V. Our blessed Lord Jesus was yet more humbled in his life than all this, and that by his own sympathy with others, under all the burdens that made him groan, Mt 8:16f. For the more holy any is, the more he is grieved and afflicted for the sin of others; and the more tender any man is, the more he is pierced with beholding the miseries that lie upon others. And it is sure, never any heart more holy, or more sensible, tender and compassionate than Christ’s.
VI. That which yet helped to humble him lower, was the ungrateful, and most base and unworthy entertainment the world gave him. He was not received or treated like a Savior, but as the vilest of men. He that came “to dissolve the works of the devil,” 1 John 3:8. knock off the chains, “open the prison-doors, proclaim liberty to the captives,” Isa. 61:1. I say, when such a Savior arrived, O with what acclamations of joy, and demonstration of thankfulness, should he have been received? One would have thought they should even kiss the ground he trod upon: but instead of this, He was hated, John 15:13. He was despised by them, Matt. 13:55. Accused of working his miracles by the power of the devil, Mat. 12:24. He was trod upon as a worm, Psalm. 22:6. They buffeted him, Matt. 26:67, smote him on the head, Matt. 27:30. arrayed him as a fool, ver. 20. spat in his face, ver. 30. despised him as the basest of men, “this fellow said,” Matt. 26:61. One of his own followers sold him, another forswore him, and all forsook him in his greatest troubles. “He endured the contradiction of sinners against himself.”

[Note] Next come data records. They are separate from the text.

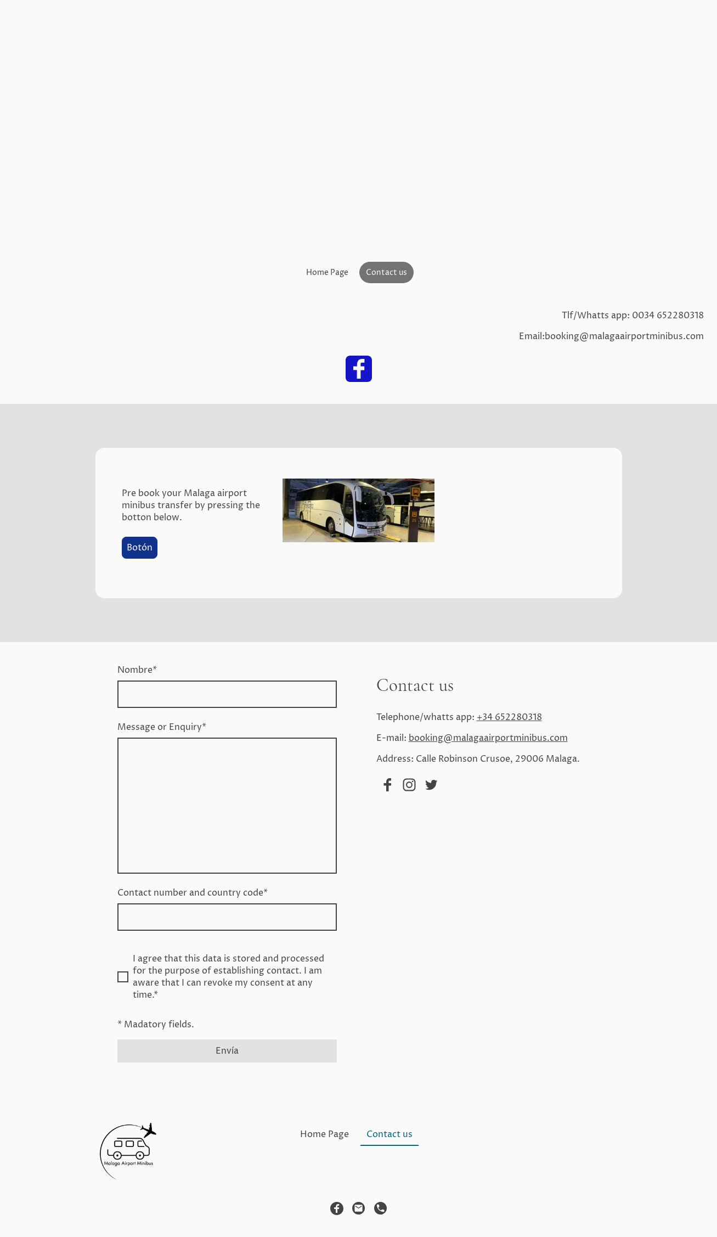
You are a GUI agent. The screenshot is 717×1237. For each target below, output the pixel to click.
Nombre (137, 670)
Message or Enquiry (161, 727)
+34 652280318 (509, 717)
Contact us (386, 272)
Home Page (327, 272)
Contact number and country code (192, 893)
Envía (227, 1051)
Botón (140, 548)
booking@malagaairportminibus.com (488, 738)
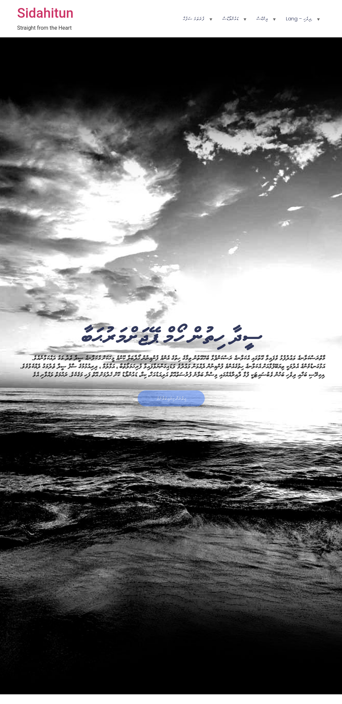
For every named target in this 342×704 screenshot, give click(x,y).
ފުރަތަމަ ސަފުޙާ (193, 18)
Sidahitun (45, 13)
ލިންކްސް (262, 18)
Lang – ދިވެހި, (299, 18)
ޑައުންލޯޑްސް (230, 18)
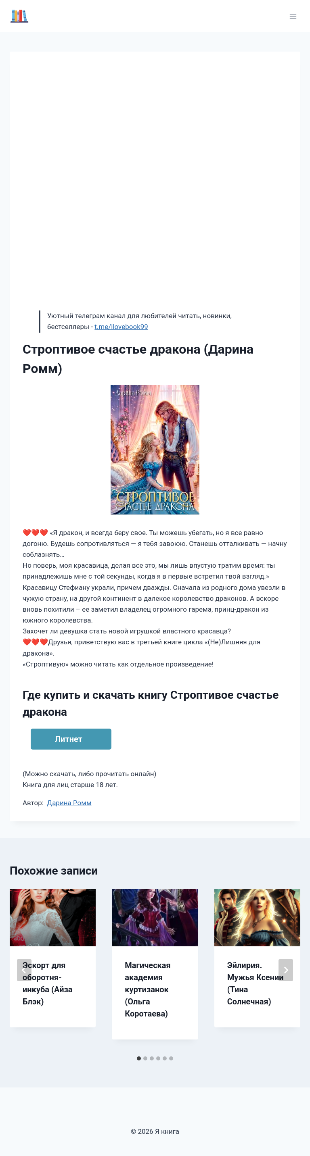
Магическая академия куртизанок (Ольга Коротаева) (147, 989)
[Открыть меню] (292, 16)
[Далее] (286, 970)
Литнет (68, 739)
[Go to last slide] (24, 970)
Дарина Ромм (69, 803)
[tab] (139, 1058)
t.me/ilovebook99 (121, 327)
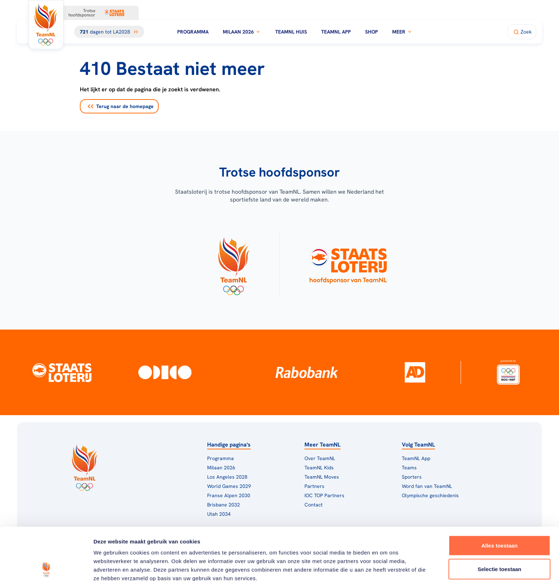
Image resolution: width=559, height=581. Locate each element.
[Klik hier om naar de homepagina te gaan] (46, 24)
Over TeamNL (319, 458)
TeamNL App (336, 32)
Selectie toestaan (500, 517)
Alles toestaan (499, 493)
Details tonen (385, 567)
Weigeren (499, 540)
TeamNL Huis (291, 32)
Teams (409, 467)
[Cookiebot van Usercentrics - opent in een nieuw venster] (46, 567)
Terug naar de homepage (121, 106)
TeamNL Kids (319, 467)
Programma (193, 32)
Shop (371, 32)
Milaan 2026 (242, 32)
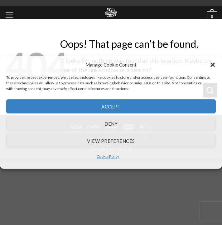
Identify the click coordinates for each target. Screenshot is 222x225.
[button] (213, 65)
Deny (111, 123)
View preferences (111, 140)
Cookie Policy (108, 156)
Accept (111, 106)
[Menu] (9, 14)
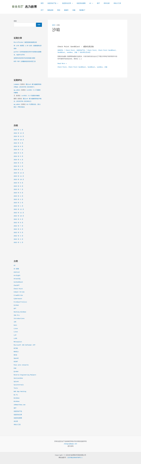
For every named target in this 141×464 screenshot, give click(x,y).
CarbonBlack (18, 282)
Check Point (18, 289)
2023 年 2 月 (19, 203)
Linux (16, 329)
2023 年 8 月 (19, 186)
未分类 (16, 421)
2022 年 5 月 (19, 233)
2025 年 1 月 (19, 130)
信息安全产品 (51, 3)
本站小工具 (110, 3)
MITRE (16, 348)
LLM (15, 335)
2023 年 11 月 (19, 176)
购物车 (57, 10)
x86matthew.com (20, 405)
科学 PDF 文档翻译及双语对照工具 (25, 61)
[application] (56, 3)
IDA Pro (17, 315)
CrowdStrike (18, 295)
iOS (15, 322)
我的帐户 (71, 10)
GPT (15, 309)
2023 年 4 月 (19, 196)
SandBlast (71, 52)
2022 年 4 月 (19, 236)
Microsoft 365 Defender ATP (25, 345)
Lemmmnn (17, 84)
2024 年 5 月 (19, 156)
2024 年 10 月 (19, 140)
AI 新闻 (16, 269)
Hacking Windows (20, 312)
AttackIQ (17, 279)
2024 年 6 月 (19, 153)
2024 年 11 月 (19, 136)
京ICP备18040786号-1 (75, 458)
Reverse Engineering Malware (26, 375)
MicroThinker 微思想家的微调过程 (26, 42)
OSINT (16, 362)
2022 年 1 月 (19, 242)
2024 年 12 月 (19, 133)
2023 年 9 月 (19, 183)
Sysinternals (19, 385)
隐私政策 (43, 10)
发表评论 (60, 50)
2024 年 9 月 (19, 143)
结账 (63, 10)
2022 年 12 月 (19, 209)
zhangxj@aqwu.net (70, 444)
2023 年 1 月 (19, 206)
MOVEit (16, 352)
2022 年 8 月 (19, 223)
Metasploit (18, 342)
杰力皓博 (31, 7)
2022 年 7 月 (19, 226)
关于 (118, 3)
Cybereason (18, 299)
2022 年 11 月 (19, 213)
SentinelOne (18, 378)
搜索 (15, 21)
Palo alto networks (22, 365)
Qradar (16, 372)
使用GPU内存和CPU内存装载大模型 (25, 58)
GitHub (16, 305)
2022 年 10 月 (19, 216)
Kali (15, 325)
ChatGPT (17, 285)
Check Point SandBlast (78, 67)
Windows (17, 398)
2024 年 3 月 (19, 163)
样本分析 (100, 3)
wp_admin (17, 90)
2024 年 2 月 (19, 166)
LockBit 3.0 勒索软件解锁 (31, 96)
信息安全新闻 (77, 3)
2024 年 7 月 (19, 150)
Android (17, 272)
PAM (15, 368)
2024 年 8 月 (19, 146)
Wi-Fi (16, 395)
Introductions (19, 319)
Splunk (16, 382)
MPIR (15, 355)
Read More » (62, 63)
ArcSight (17, 275)
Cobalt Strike (19, 292)
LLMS (15, 338)
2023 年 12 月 (19, 173)
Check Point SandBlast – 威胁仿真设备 (78, 46)
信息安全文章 (65, 3)
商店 (50, 10)
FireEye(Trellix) (21, 302)
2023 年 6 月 (19, 193)
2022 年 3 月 (19, 239)
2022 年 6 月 (19, 229)
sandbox (80, 52)
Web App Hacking (20, 391)
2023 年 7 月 (19, 189)
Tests (16, 388)
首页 (41, 3)
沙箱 (86, 52)
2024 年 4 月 (19, 160)
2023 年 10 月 (19, 180)
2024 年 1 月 (19, 170)
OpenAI (16, 358)
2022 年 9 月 (19, 219)
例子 (93, 3)
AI (87, 3)
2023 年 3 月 (19, 199)
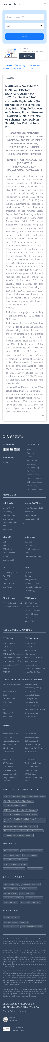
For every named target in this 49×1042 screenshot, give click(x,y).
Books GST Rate (31, 621)
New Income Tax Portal (33, 661)
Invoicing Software (32, 583)
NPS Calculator (30, 752)
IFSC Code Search (31, 741)
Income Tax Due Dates (33, 672)
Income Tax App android (34, 508)
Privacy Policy (9, 1011)
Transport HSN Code (32, 610)
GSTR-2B (6, 668)
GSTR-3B (6, 672)
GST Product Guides (34, 482)
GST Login (7, 545)
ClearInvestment (9, 515)
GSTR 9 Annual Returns (12, 658)
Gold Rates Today (9, 770)
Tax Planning (7, 512)
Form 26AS (29, 647)
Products (19, 4)
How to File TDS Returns (34, 658)
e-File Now (27, 56)
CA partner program (10, 573)
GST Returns (7, 647)
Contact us (30, 453)
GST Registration (9, 643)
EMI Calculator (8, 737)
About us (30, 450)
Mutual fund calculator (11, 741)
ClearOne (28, 576)
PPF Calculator (30, 734)
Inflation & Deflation (32, 695)
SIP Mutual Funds (9, 699)
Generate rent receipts (33, 745)
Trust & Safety (32, 486)
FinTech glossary (33, 475)
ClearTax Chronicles (34, 478)
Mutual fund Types (9, 691)
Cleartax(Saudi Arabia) (35, 489)
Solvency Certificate (32, 706)
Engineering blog (33, 468)
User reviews (31, 464)
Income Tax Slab (31, 643)
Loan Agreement (31, 699)
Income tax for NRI (32, 519)
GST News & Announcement (13, 654)
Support (5, 462)
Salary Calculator (31, 770)
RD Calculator (8, 763)
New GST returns (9, 553)
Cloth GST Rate (30, 618)
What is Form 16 (31, 650)
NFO (4, 709)
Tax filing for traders (10, 607)
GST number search (32, 737)
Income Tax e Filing (10, 508)
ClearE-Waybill (30, 545)
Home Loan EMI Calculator (35, 748)
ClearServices (8, 519)
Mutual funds (7, 529)
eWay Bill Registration (33, 556)
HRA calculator (8, 760)
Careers (29, 457)
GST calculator (8, 752)
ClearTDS (28, 553)
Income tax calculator (10, 734)
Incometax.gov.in (31, 665)
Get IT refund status (32, 767)
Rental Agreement (31, 713)
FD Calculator (8, 767)
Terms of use (24, 1011)
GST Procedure (8, 650)
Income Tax (29, 512)
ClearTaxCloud (8, 583)
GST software (8, 549)
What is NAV (7, 717)
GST (4, 542)
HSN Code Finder (31, 603)
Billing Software (31, 580)
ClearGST (28, 542)
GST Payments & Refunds (12, 661)
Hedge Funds (7, 702)
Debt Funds (7, 706)
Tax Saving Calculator (33, 763)
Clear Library (32, 471)
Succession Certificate (33, 702)
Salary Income (30, 654)
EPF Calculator (30, 774)
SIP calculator (8, 748)
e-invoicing (7, 556)
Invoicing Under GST (11, 665)
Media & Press (32, 460)
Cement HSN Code (32, 607)
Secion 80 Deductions (33, 515)
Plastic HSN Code (31, 614)
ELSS (5, 695)
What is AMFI (8, 713)
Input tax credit (8, 560)
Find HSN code (30, 760)
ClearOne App (30, 591)
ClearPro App (8, 587)
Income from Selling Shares (35, 668)
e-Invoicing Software (32, 549)
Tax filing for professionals (12, 603)
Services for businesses (33, 587)
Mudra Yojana (30, 691)
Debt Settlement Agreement (35, 709)
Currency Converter (10, 774)
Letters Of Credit (31, 717)
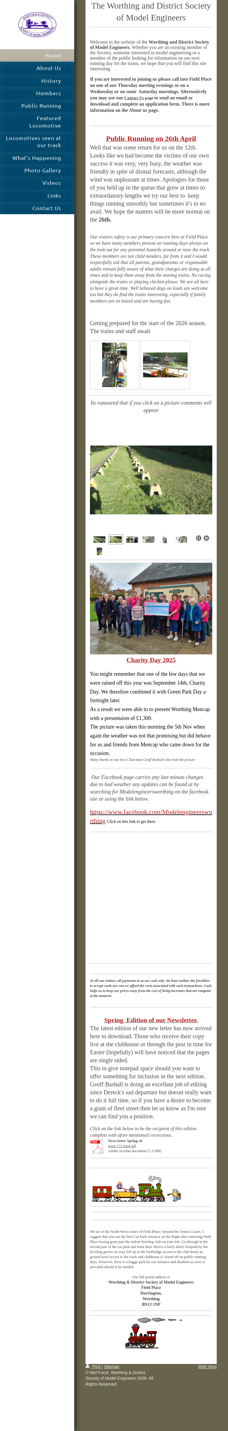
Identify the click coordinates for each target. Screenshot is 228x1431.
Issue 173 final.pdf (122, 1146)
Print (94, 1366)
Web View (207, 1366)
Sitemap (111, 1366)
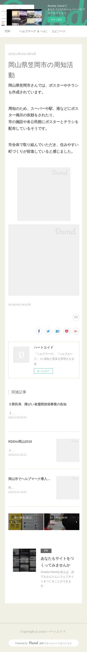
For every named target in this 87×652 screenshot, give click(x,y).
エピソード (59, 31)
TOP (7, 31)
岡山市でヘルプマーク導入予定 (31, 479)
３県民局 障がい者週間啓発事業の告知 (37, 404)
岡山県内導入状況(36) (19, 304)
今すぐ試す (56, 19)
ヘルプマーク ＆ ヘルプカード (33, 31)
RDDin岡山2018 (20, 442)
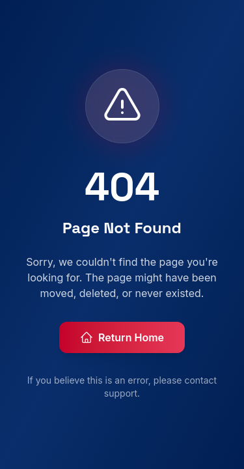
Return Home (122, 337)
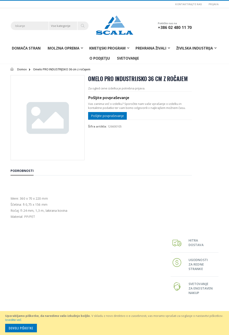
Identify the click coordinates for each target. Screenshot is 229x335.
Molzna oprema (164, 261)
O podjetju (99, 58)
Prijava (213, 4)
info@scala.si (19, 292)
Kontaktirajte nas (188, 4)
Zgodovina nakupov (95, 271)
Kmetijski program (165, 266)
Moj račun (88, 266)
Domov (22, 69)
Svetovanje (128, 58)
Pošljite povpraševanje (96, 128)
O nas (86, 261)
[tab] (25, 158)
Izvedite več (13, 320)
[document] (115, 323)
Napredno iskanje (94, 276)
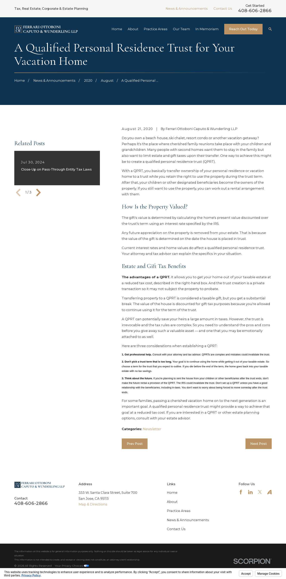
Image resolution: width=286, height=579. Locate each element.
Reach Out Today (243, 29)
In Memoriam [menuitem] (207, 29)
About (172, 502)
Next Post (258, 444)
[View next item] (38, 250)
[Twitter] (260, 492)
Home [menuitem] (117, 29)
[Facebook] (241, 492)
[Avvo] (269, 492)
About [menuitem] (133, 29)
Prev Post (135, 444)
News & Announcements (187, 9)
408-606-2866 (255, 10)
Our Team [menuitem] (181, 29)
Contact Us (223, 9)
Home (172, 493)
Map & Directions (93, 504)
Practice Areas (178, 511)
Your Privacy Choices (72, 565)
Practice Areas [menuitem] (155, 29)
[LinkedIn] (250, 492)
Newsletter (152, 429)
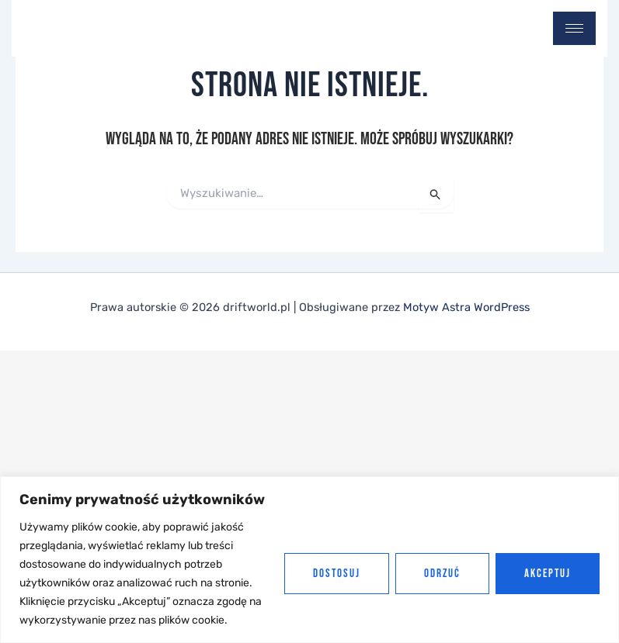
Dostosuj (336, 573)
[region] (309, 559)
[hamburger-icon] (574, 28)
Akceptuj (547, 573)
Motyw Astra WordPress (466, 307)
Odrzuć (442, 573)
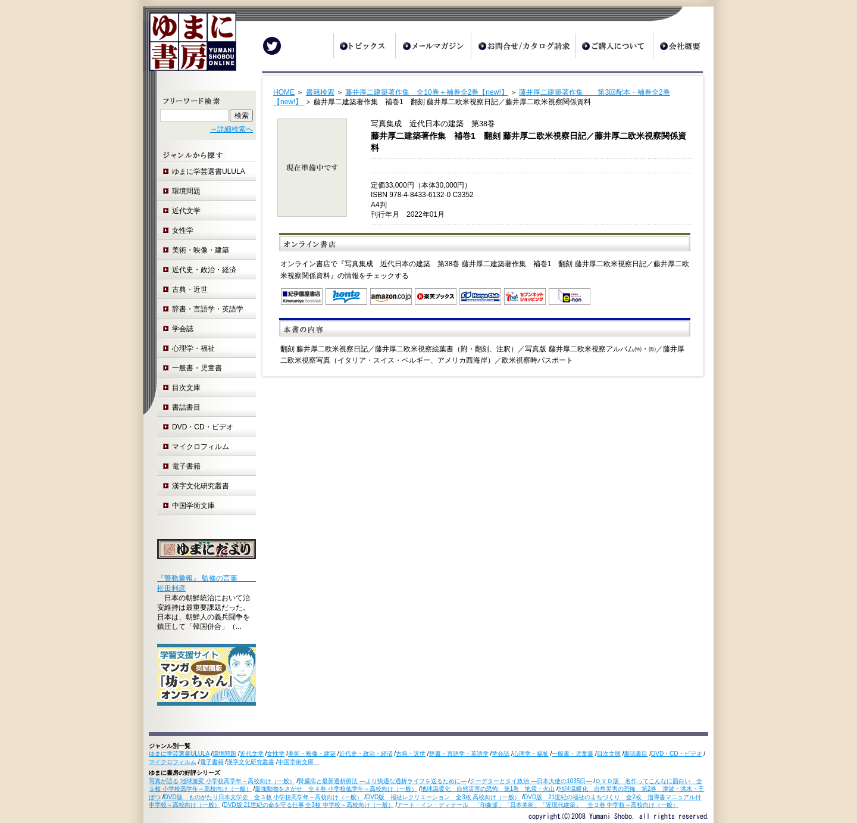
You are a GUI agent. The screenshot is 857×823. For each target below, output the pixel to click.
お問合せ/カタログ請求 (523, 45)
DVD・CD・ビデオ (202, 427)
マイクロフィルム (200, 446)
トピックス (364, 45)
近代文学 (186, 211)
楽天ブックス (435, 296)
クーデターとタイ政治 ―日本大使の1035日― (531, 781)
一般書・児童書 (197, 368)
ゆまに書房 (189, 46)
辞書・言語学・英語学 (207, 309)
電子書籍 (186, 466)
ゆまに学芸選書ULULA (208, 171)
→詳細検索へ (231, 129)
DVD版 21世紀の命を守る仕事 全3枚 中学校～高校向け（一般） (309, 805)
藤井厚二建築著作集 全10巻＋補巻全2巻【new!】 (426, 92)
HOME (284, 92)
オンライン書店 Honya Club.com (480, 296)
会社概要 (683, 45)
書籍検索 (320, 92)
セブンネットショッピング (525, 296)
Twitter (272, 46)
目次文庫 (186, 388)
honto (346, 296)
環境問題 (186, 191)
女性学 (182, 230)
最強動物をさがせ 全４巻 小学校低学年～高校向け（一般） (336, 788)
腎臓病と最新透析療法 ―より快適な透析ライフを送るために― (382, 781)
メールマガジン (433, 45)
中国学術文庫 (197, 505)
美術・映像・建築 (200, 250)
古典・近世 (190, 289)
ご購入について (614, 45)
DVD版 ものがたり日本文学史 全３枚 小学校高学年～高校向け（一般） (263, 797)
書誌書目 (186, 407)
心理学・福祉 (193, 348)
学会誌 (182, 329)
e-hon (569, 296)
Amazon (391, 296)
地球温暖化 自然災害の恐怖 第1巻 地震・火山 (488, 788)
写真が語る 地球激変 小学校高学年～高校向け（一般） (222, 781)
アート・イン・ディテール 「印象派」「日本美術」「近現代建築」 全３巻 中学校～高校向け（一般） (537, 805)
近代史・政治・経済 (204, 270)
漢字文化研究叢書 (200, 486)
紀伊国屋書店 (302, 296)
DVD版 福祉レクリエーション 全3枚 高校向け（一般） (443, 797)
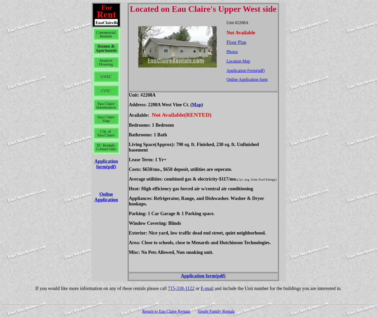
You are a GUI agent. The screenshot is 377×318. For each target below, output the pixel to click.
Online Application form (247, 79)
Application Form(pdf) (245, 70)
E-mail (207, 288)
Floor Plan (236, 42)
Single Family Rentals (216, 311)
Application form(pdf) (106, 164)
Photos (232, 51)
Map (196, 104)
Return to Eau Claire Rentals (166, 311)
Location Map (238, 61)
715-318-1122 (181, 288)
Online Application (106, 197)
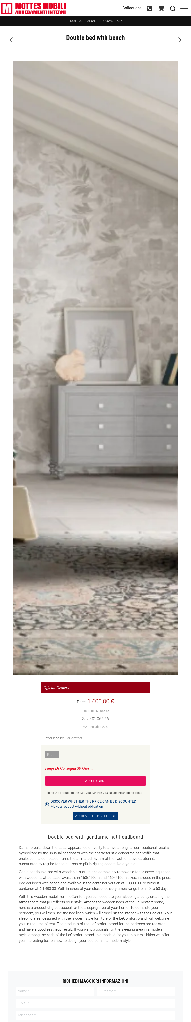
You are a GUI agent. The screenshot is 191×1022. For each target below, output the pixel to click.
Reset (52, 755)
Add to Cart (95, 781)
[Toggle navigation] (184, 8)
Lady (118, 21)
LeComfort (73, 738)
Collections (87, 21)
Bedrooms (106, 21)
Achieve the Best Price (95, 816)
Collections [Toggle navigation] (132, 8)
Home (73, 21)
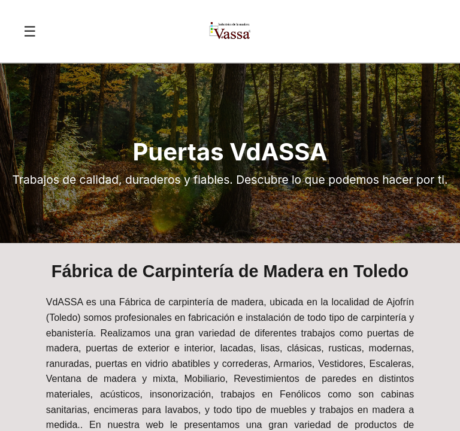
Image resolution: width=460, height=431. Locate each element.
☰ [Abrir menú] (30, 31)
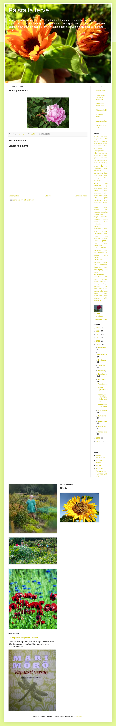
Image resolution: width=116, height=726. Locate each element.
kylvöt (105, 198)
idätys (95, 163)
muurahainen (98, 228)
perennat (97, 238)
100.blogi (96, 136)
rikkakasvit (101, 252)
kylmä (105, 195)
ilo (102, 165)
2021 (98, 341)
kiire (106, 183)
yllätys (96, 300)
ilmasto (96, 166)
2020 (98, 344)
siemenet (97, 267)
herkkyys (104, 153)
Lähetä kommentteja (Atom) (23, 200)
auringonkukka (98, 143)
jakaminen (97, 168)
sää (106, 269)
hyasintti (96, 158)
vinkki (105, 296)
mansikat (104, 212)
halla (95, 153)
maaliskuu (97, 212)
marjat (96, 217)
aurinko (105, 143)
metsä (105, 219)
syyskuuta (102, 365)
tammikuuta (102, 432)
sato (105, 262)
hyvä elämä (97, 160)
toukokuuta (102, 410)
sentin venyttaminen (100, 265)
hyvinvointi (104, 158)
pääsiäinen (97, 250)
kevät (97, 183)
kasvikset (104, 173)
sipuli (105, 267)
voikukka (97, 298)
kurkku (105, 193)
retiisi (95, 252)
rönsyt (105, 255)
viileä (105, 293)
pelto (105, 233)
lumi (95, 205)
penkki (96, 236)
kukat (96, 190)
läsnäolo (96, 209)
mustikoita (97, 226)
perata (105, 236)
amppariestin (98, 139)
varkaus (101, 288)
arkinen (96, 141)
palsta (104, 231)
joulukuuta (102, 347)
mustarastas (97, 224)
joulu (105, 168)
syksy (100, 269)
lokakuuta (102, 360)
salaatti (96, 257)
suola (95, 269)
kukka (105, 190)
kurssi (101, 195)
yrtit (99, 300)
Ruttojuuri (96, 255)
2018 (98, 441)
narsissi (96, 231)
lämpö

1. Justice itself may set both hand and seal to the acquittances and discharges of believers.
2. The greatest innocence and piety cannot exempt from persecution and injury. Persecution follows piety as the shadow does the body, 2 Tim. 3:12. Let it not be said of you, as it is of the hypocrite, whose lusts are only hid, but not mortified by his duties, that he is like flint, which seems cold; but if you strike him, he is all fiery. To do well, and suffer ill, is Christ-like.
3. Such as are full of grace and holiness, may be destitute and empty of creature-comforts.
4. Those in whom Satan has no interest, may have most trouble from him in this world, John 14:30. “The Prince of this world comes, and has nothing in me.” Where he knows he cannot be a conqueror he will not cease to be a troubler.
5. A compassionate spirit, towards such as labor under burdens of sin, or affliction, is Christ like, and truly excellent, Col 3:12; Rom 12:15; 2 Cor 11:29; Gal 6:1.
6. The judgement the world gives of persons, and their worth, is little to be regarded. The saints are styled persons, “of whom the world is not worthy” Heb. 11:38.
7. Pass through all the troubles of your life with a contended, composed spirit, as Christ your fore-runner did.